Sean Hribal, a deputy coroner in Westmoreland County, said searchers believe they have found the woman’s remains.
A coroner was dispatched by law enforcement shortly after 11 a.m. local time to Unity Township, where crews have been excavating the abandoned coal mine in an effort to locate Elizabeth Pollard.
Axel Hayes, Pollard’s son, said in a brief phone interview Friday that he had not heard from authorities and planned to call his father, Kenny Pollard, to let him know.
Pollard, 64, was last seen searching for her cat Pepper on Monday evening near a restaurant less than a kilometre from her home. Pollard’s family reported her missing around 1 a.m. on Tuesday as the temperature in the area dropped below freezing.

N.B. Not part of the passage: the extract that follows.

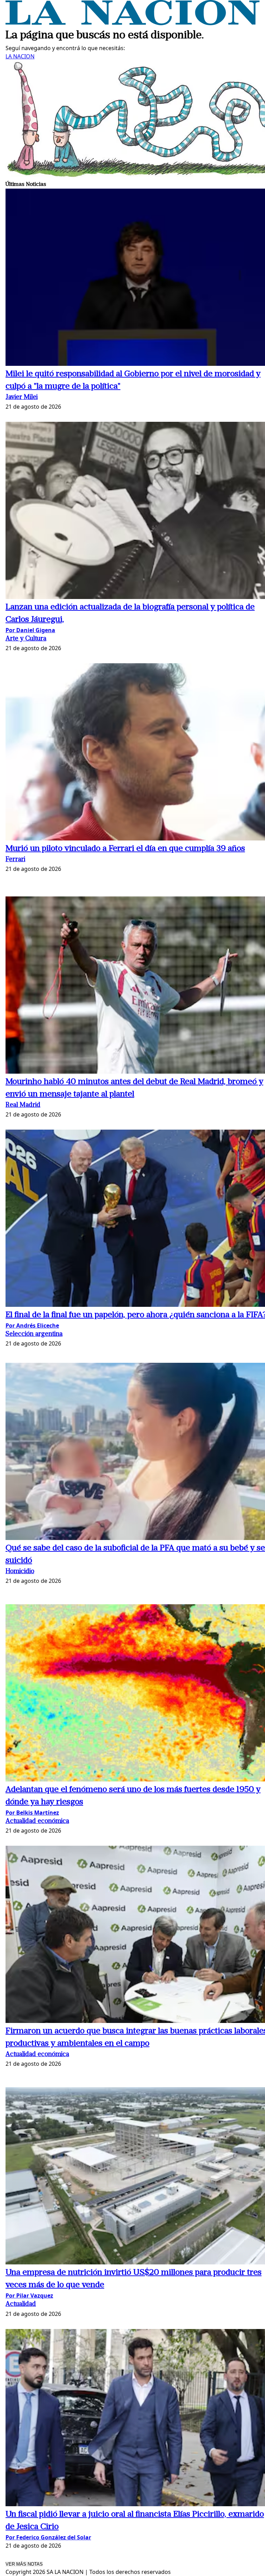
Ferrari (15, 859)
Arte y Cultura (26, 639)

The search for her focused on a sinkhole with a manhole-sized surface gap that may have only recently opened up in the village of Marguerite, above where coal was mined until about 70 years ago.
Police said they found Pollard’s car parked about six metres from the sinkhole. Pollard’s five-year-old granddaughter was found safe inside the car.
Hunters and restaurant workers who were in the area in the hours before Pollard’s disappearance told police they hadn’t noticed the sinkhole.
State to see whether mine created sinkhole
The effort to find Pollard included lowering a pole camera with a sensitive listening device into the hole, although it detected nothing. Crews removed a massive amount of soil and rock to try to reach the area where they believed the grandmother fell into the nine-metre-deep chasm.
Department of Environmental Protection spokesperson Neil Shader said the state’s Bureau of Abandoned Mine Reclamation will examine the scene after the search is over to see if the sinkhole was indeed caused by mine subsidence.
In June, a giant sinkhole in southern Illinois swallowed the centre of a soccer field built on top of a limestone mine, taking down a large light pole and leaving a gaping chasm where squads of kids often play. No one was hurt.
In 2023, a sinkhole that in 2013 fatally swallowed a man sleeping in his house in suburban Tampa, Fla., reopened for a third time, but it was behind fencing and caused no harm to people or property.